Image registration ordinarily involves the manipulation of image pixels according to some rules and under the imposition of several strict constraints. It is usually desirable to obtain a maximum similarity measure amongst a group of images with a minimal extent of distortion. Even a small level of distortion may induce wrong assumptions or violate some stern conditions which should otherwise be an unbreakable prerequisite. It is possible to think of the transformations used as if they pertain to different levels of ``interference'' - the interference to the analysis and interference with the integrity of the data. A typical categorisation of transformation types is as follows (ordered by increasing interference)²⁰:

Rigid

Allows scaling (uniformal size changes, i.e. shrinkage and enlargement), translation (location in space) and rotation. The normalised shape attributes are altogether preserved and the process is usually concerned merely with some common alignment and bias-neutralisation. Such alignment usually aims to place all instances upright and centred in the space origin with a fixed size of maximum 1 unit. The instance is virtually confined to lie inside a bounding structure (a square, or sphere in 2-D and 3-D respectively)²¹. In 3-D, for instance, there is a total of 6 degrees of freedom so a rigid transformation will be wholly characterised by a tuple of 6 values²².

Affine

Allows the instance (image) to stretch along at least one axis or dimension, but not necessarily all (so that homogeneous scaling can be broken). Despite the fact that previously essential constraints are broken, all lines that were parallel remain parallel after the transformation is applied²³. Reconstruction is said to be possible so that this transformation is invertible. For all affine transformations $T_{a}(x)$ where $x$ can be a vector representation of an image (or volume) and their inverse $T_{a}(x)^{-1}$, the expression $T(T_{a}(x))^{-1}=Id(x)$ must hold. This relation must always be calculable and retain simplicity which makes it easy to resolve. This will prove to be an important constraint when the practicability of warps is debated.

Non-rigid

All other valid transformations fall into this category. This includes tapering, spiral warps, pinching, etc. In principle, no inviolable constraints are in place, but quite clearly the transformation attempts to preserve some of the primary structure²⁴ of the image while avoiding tearing and folding [27]. This means that each pixel in the range must map to another and no pixel is left undefined. A bit more on this is to be explained later.

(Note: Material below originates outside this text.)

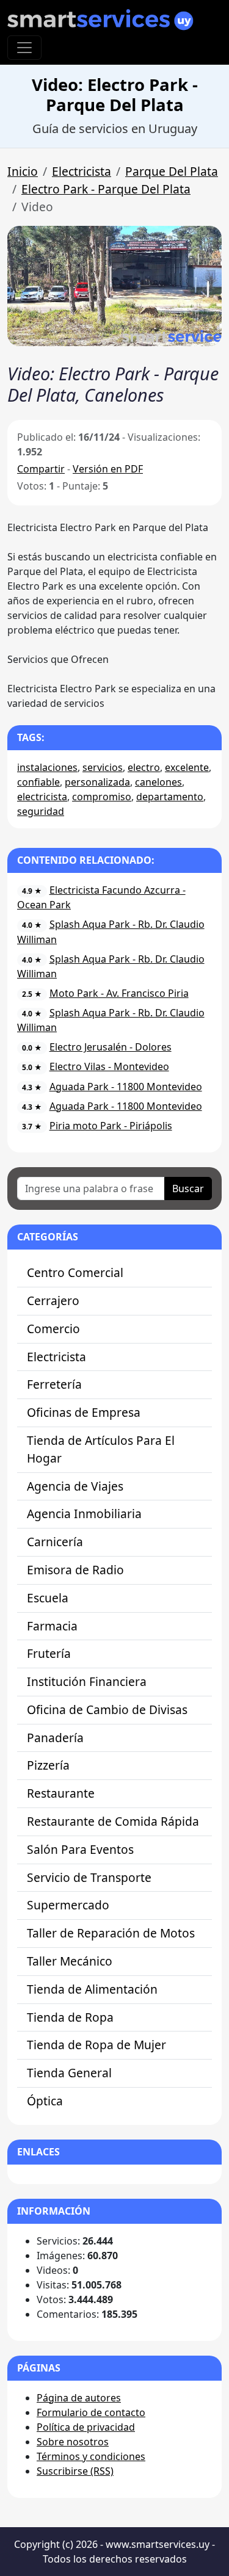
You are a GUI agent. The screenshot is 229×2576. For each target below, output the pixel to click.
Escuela (47, 1598)
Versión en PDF (108, 469)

The image below illustrates the effect that each transformation is allowed to have on the image on the left.

Figure 5: Registration examples; from top to bottom: rigid, affine and non-rigid registration.

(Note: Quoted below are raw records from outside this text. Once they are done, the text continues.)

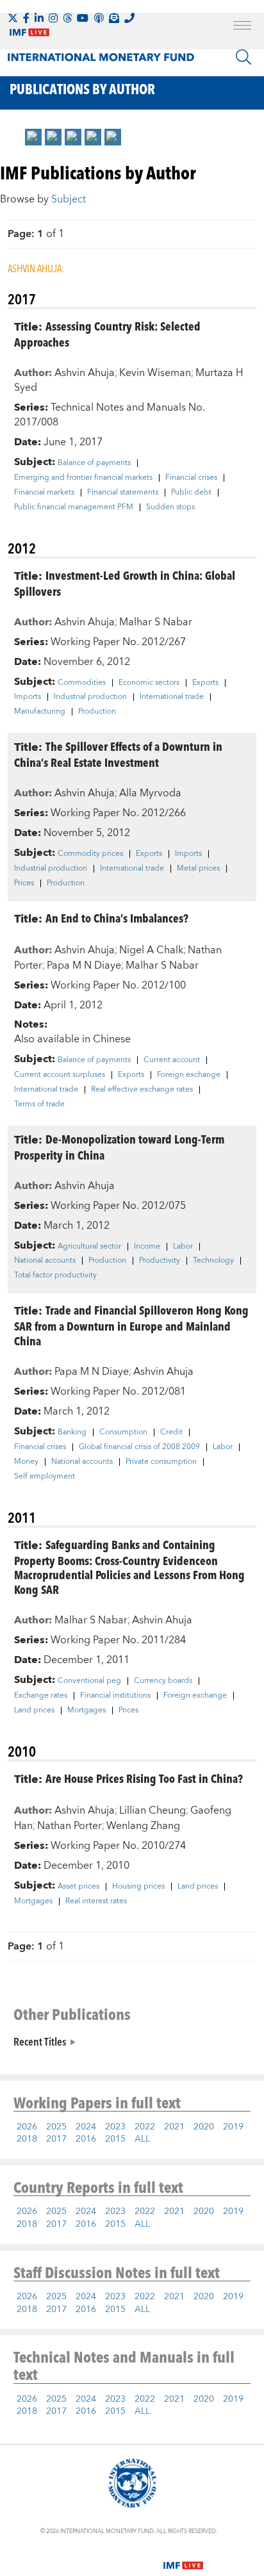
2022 (145, 2127)
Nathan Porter (69, 1826)
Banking (72, 1432)
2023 (115, 2127)
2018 (27, 2139)
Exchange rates (40, 1696)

As the figure suggests, the appearance of an object remains identical under rigid transformations. It is allowed strictly to grow, shrink, move, and rotate. Affine transformation allows an object to lose its original form and non-rigid registration is far more permissive so the object can be subjected to rather obscure deformations.

What follows in this section briefly explains some of the main concepts, techniques and ideas currently devised. The actual key points, which describe non-rigid registration in the context of the Structure and Function Grand Challenge²⁵, are as follows:

1. Warps
2. Similarity
3. Objective function

These three points will be explained in a bit more detail with reference to current work, practical considerations and attempts made. For now, a concise introduction would do. The approach often taken is that an image need to be warped (equivalent to transformation) until it matches another. The match is estimated with the assistance of similarity measures and this process of warping and similarity is sometimes wrapped up and put under one generic objective function. The objective function is then handled by a general optimiser - a term which is further explained in Subsection 3.7.